◆ To be done
- a) In the forum post, what profession does the writer say they used to work in?
- b) Condense the forum post's paragraph that opens with "At least in the context of law" into a short list of its main points.
- c) Please copy the forum post word for word, beginning at "At least in" and stopping after "addressed and fixed.".

◆ Extracted text
***
At least in the context of law, no amount of school will equal actual years of practice. Even after three years of studying law, a new lawyer knows very little about practicing law. A lawyer develops a sense of judgment through years of practice (what are the practical and likely consequences of doing XYZ?). I know the same is true for accountants (I used to be one) and is probably true for most professions.

quote:
Originally posted by Michelle:
I would add to this that many mothers MUST take on the lion's share of child-rearing because in many cases (not all! don't get all defensive now, guys!) if she doesn't do it, it doesn't get done.

This is a big problem, and it's a social problem that needs to be addressed and fixed.


It is. And I think it’s a very significant roadblock to true gender equality.
***
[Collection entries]

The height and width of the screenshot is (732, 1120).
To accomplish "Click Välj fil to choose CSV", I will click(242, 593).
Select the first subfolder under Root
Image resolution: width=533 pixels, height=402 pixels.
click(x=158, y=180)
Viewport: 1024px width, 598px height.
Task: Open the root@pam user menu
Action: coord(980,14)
***
◆ Answers for the exercise
- a) Accountant.

- b)
- In law, schooling never equals years of actual practice.
- After three years of law study, a new lawyer still knows very little about practicing.
- Judgment about the practical and likely consequences of actions comes from years of practice.
- The same holds for accountants and probably for most professions.

- c)
At least in the context of law, no amount of school will equal actual years of practice. Even after three years of studying law, a new lawyer knows very little about practicing law. A lawyer develops a sense of judgment through years of practice (what are the practical and likely consequences of doing XYZ?). I know the same is true for accountants (I used to be one) and is probably true for most professions.

quote:
Originally posted by Michelle:
I would add to this that many mothers MUST take on the lion's share of child-rearing because in many cases (not all! don't get all defensive now, guys!) if she doesn't do it, it doesn't get done.

This is a big problem, and it's a social problem that needs to be addressed and fixed.